### Saved data entries
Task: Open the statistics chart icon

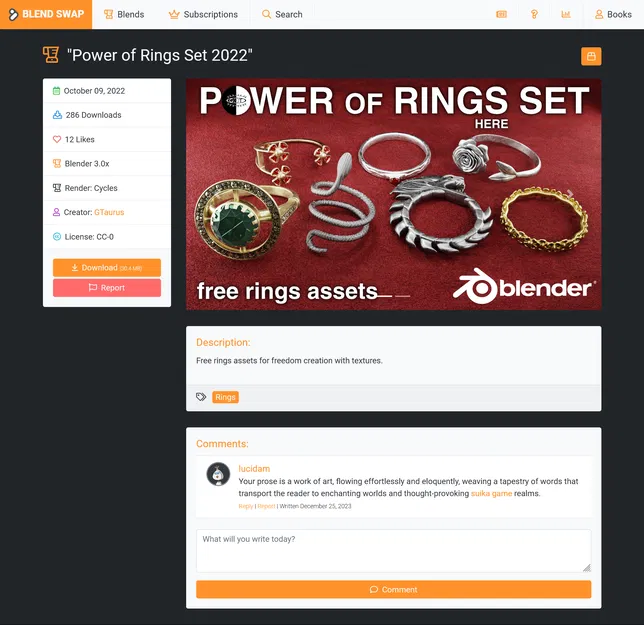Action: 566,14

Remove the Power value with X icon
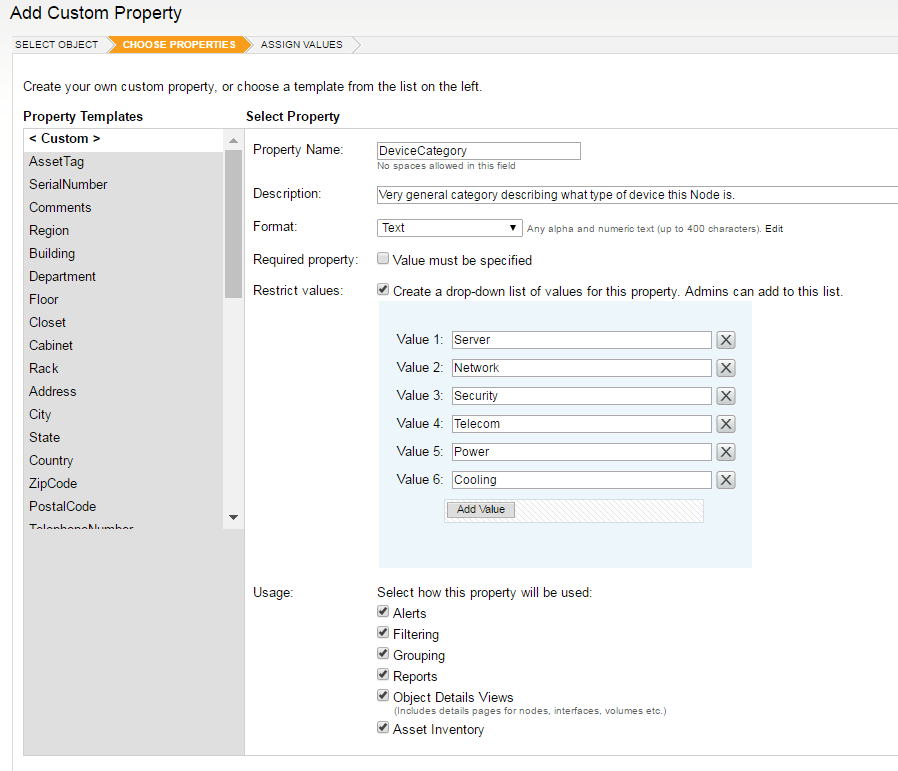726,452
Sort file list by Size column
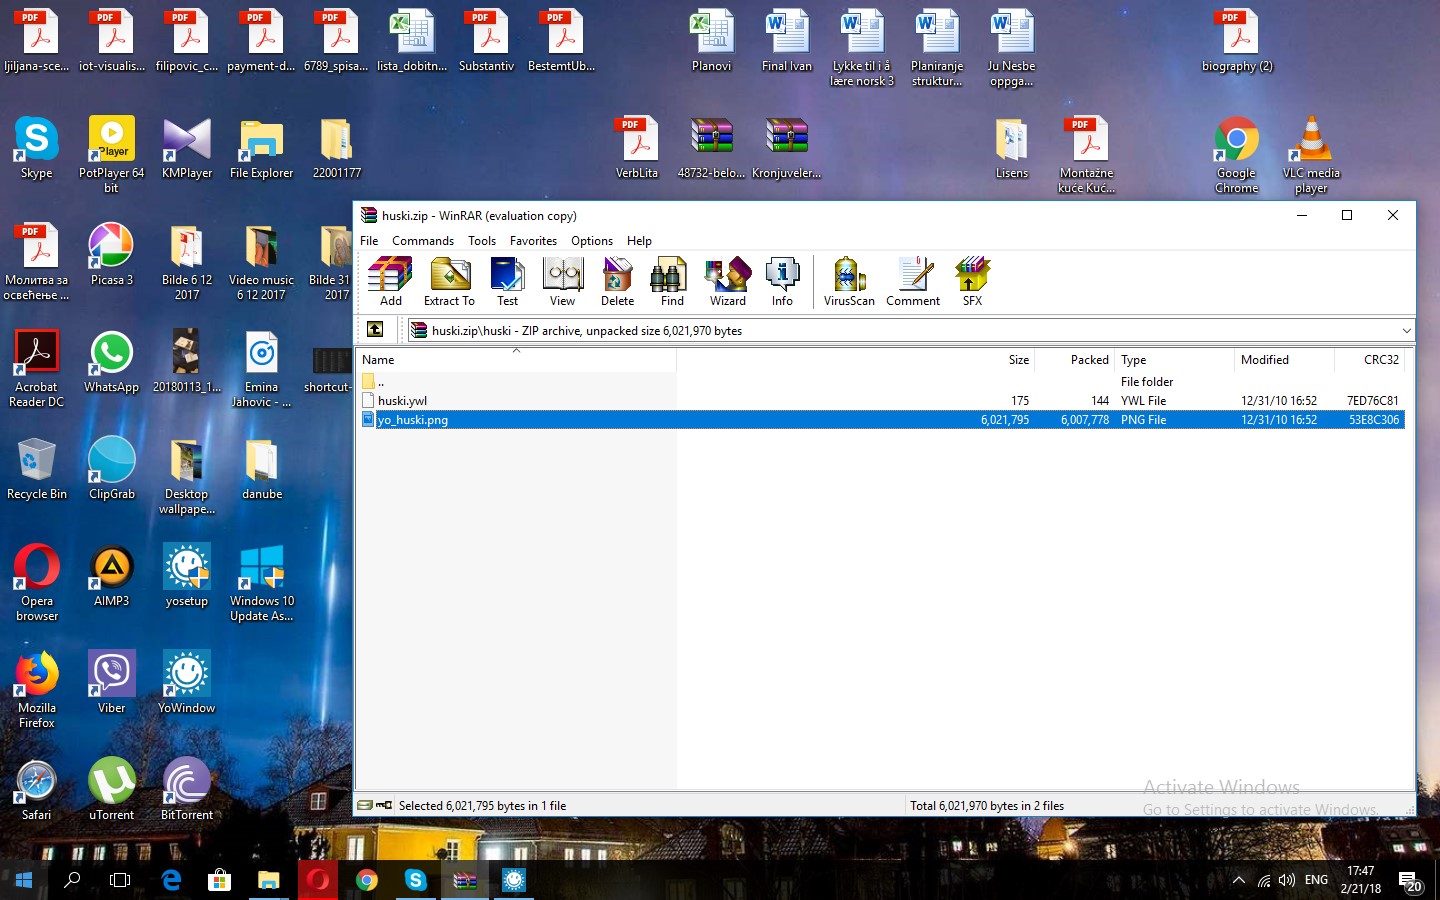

### Task details
Lines from the one that contains "Remove the Power value with X icon" through the last line of the data above are to be extracted exactly, with no pictures and no other lines.

### Result of the exercise
Remove the Power value with X icon
726,452
Sort file list by Size column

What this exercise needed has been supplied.